Barclays, New York
Technology Analyst, July 2020 - Present
Hudson and Thames Quantitative Research, New York
Head of Research - Portfolio Optimisation, July 2019 - Present
This is a quantitative finance research group focused on implementing academic research in buy-side investment management. Because of a very high barrier for entry in quant finance, our aim is to create open-source implementations and make it available for everyone to learn from and enter the field.
As a head of research and co-author of Hudson and Thame’s open-source Python package - mlfinlab, I lead the development of its portfolio optimisation module. Most of my time is spent reading research papers from academic journals, collaborating with professors and researchers from around the world and writing production quality code.
FOR.ai, New York
Machine Learning Researcher, July 2019 - November 2019
For.ai is a distributed research group where the idea is to extend the current state-of-the-art research in machine learning and deep learning. The hope is to make a valuable contribution to the field in the form of good quality research papers.

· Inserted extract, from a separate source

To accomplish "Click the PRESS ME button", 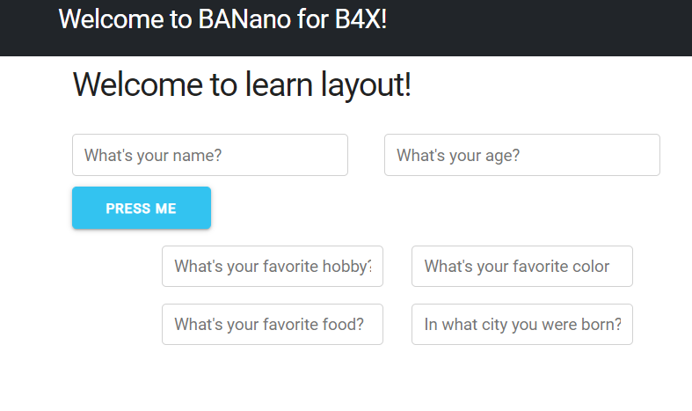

As a researcher, I am doing research on curiosity-driven reinforcement learning agents and trying to improve upon Google’s current research in it.
Barclays, New York
Software Developer Intern, June 2019 - Aug 2019
I was part of the equities trading support team and helped in setting up a new trading monitoring system - the ITRS Geneos tool. The idea is to create a monitoring system for the traders which constantly monitors the health of the applications and is intelligent enough to detect issues and bottlenecks in the system.
Apteo, New York
Data Scientist, August 2017 - August 2018
Apteo is a fintech startup based in Manhattan, New York in the Flatiron neighborhood. I was a remote intern from India and helped them develop their AI powered trading product - Milton. Over the course of 1 year I worked on diverse tasks:
Developing an automated trading agent using deep reinforcement learning for executing optimal trading strategies.

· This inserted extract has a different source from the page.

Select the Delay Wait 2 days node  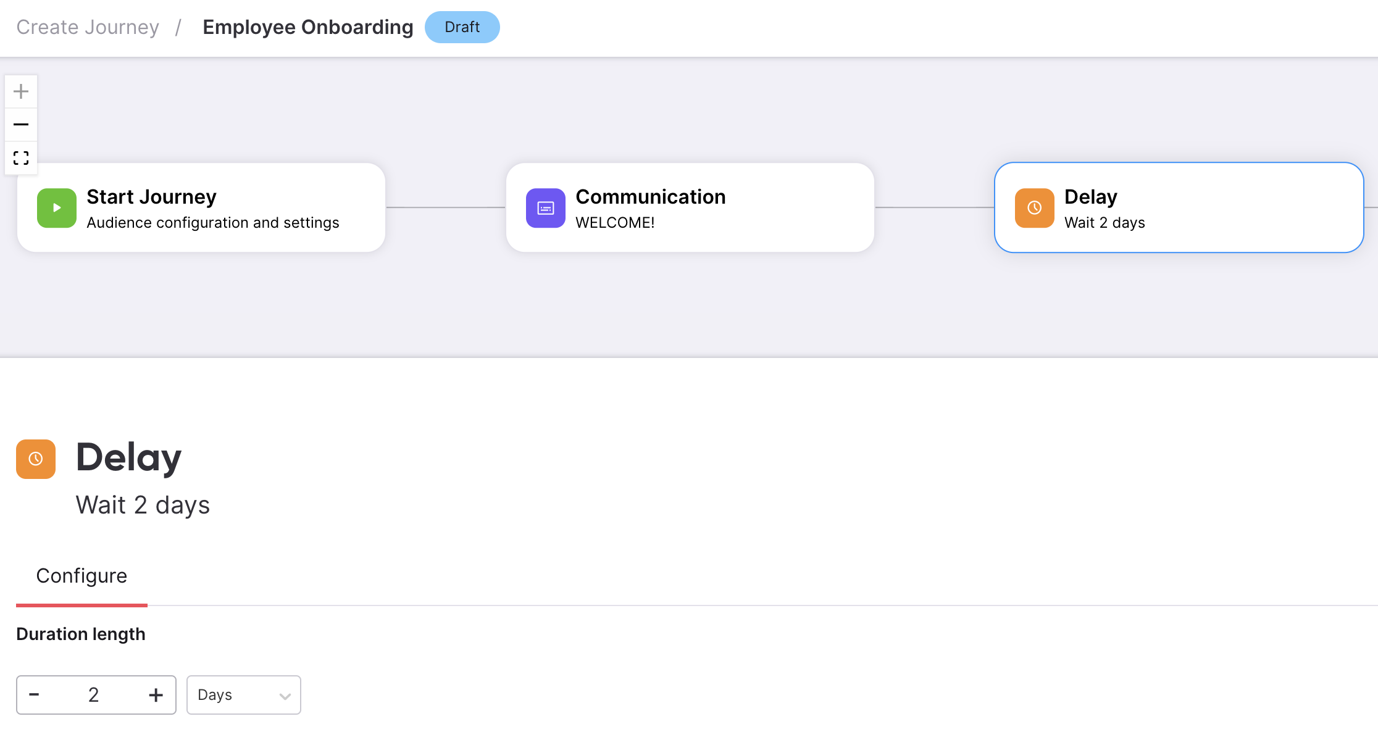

Use financial text articles to generate document vectors (doc2vec) and improve neural network accuracy in predicting stock returns.

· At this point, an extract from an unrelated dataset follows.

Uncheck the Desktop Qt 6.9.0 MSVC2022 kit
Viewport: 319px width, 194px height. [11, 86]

Integrating different financial features into Milton. These features are a combination of company fundamentals data and features extracted from financial articles.
DAIICT, Gandhinagar
Teaching Assistant, January 2018 - April 2018
Under the guidance of Prof. Jaideep Mulherkar, I was in charge of developing assignments and lab material for Computational Finance (CS401) - a course based on the computational aspects and mathematical aspects of the stockmarket. I developed and graded 60 Computational Science students’ weekly python lab assignments spanning varied topics:
Binomial Asset Pricing
Risk Free Arbitrage
Monte Carlo Theorem
Black Scholes Equation
Playpower Labs, Gandhinagar
Data Science Intern, September 2017 - November 2017
Playpower labs is an education company developing educational content. My task was to analyze student educational data and gain insights into factors which affect the scholastic performance of students - fluency, speech, endurance and teaching methodology in the schools.
Shipmnts, Ahmedabad
Machine Learning Intern, May 2017 - July 2017
This was my first machine learning internship and it was a really cool one. Being a shipping logistics company, the data was mostly shipping documents, invoices, images and PDFs. Naturally, my projects at Shipmnts were related to document processing and extracting information from them:
Image and PDF enhancement using OpenCV for efficient image processing.
Detect repeated structures in an image from a single annotated instance of the record. The information is extracted with 90% accuracy using Fuzzy similarities, visual and semantic heuristics.
Detection of table headers in images and documents using machine learning.